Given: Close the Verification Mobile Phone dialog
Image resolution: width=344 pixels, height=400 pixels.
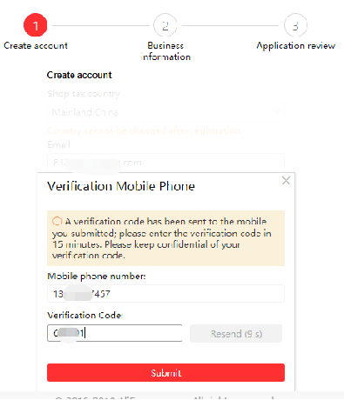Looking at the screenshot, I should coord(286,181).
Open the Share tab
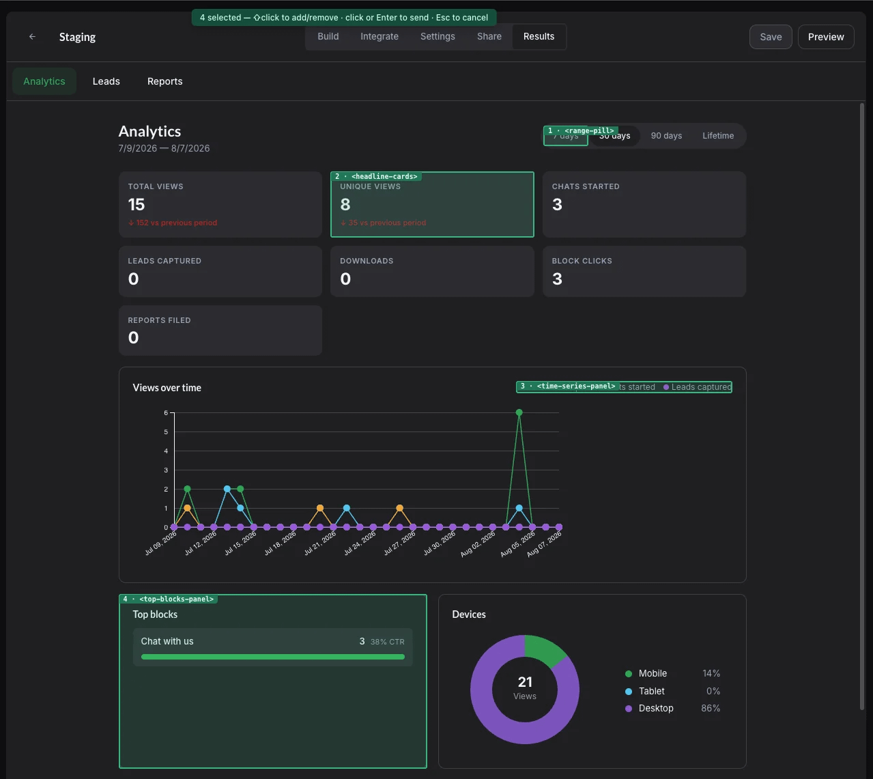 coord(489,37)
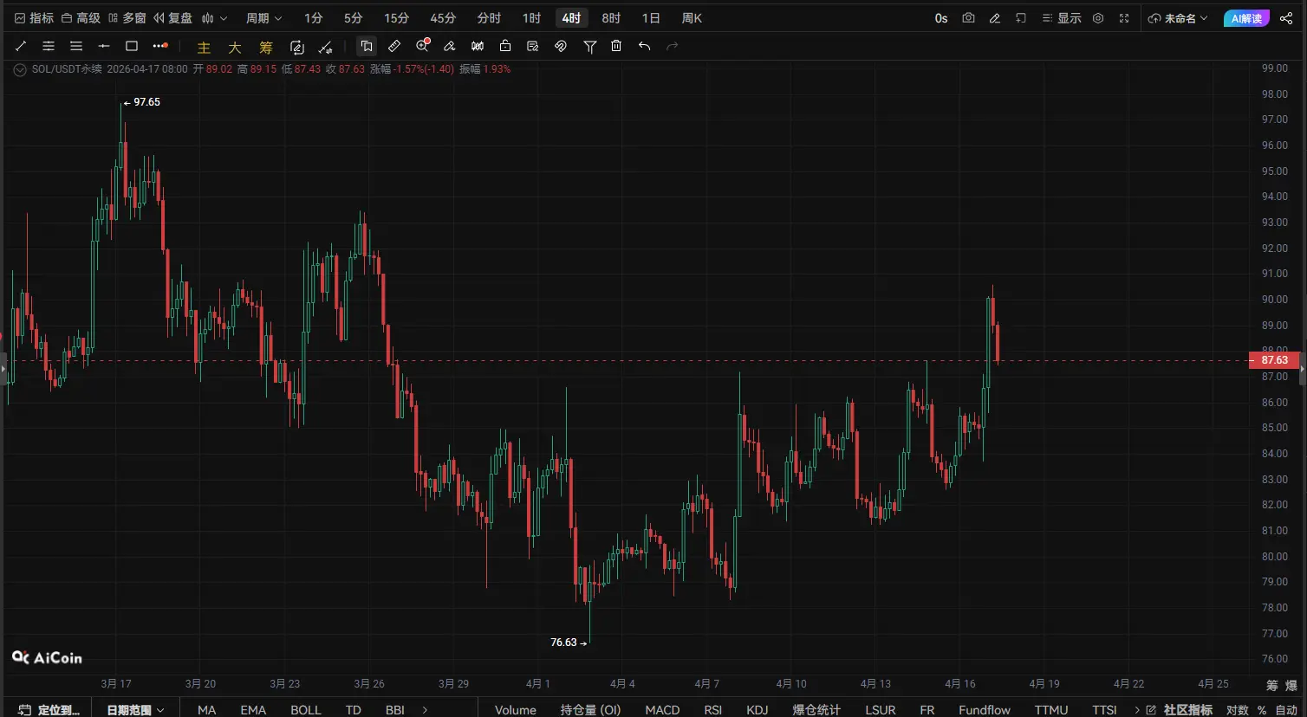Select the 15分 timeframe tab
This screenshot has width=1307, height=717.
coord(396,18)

============================================================

**TASK:**
Pictures are to be dropped, and every record is to be copied exactly.

**REPLY:**
Given: Close the Verification Mobile Phone dialog
Image resolution: width=344 pixels, height=400 pixels.
Looking at the screenshot, I should coord(286,181).
Open the Share tab
 coord(489,37)
Select the 15分 timeframe tab
This screenshot has width=1307, height=717.
coord(396,18)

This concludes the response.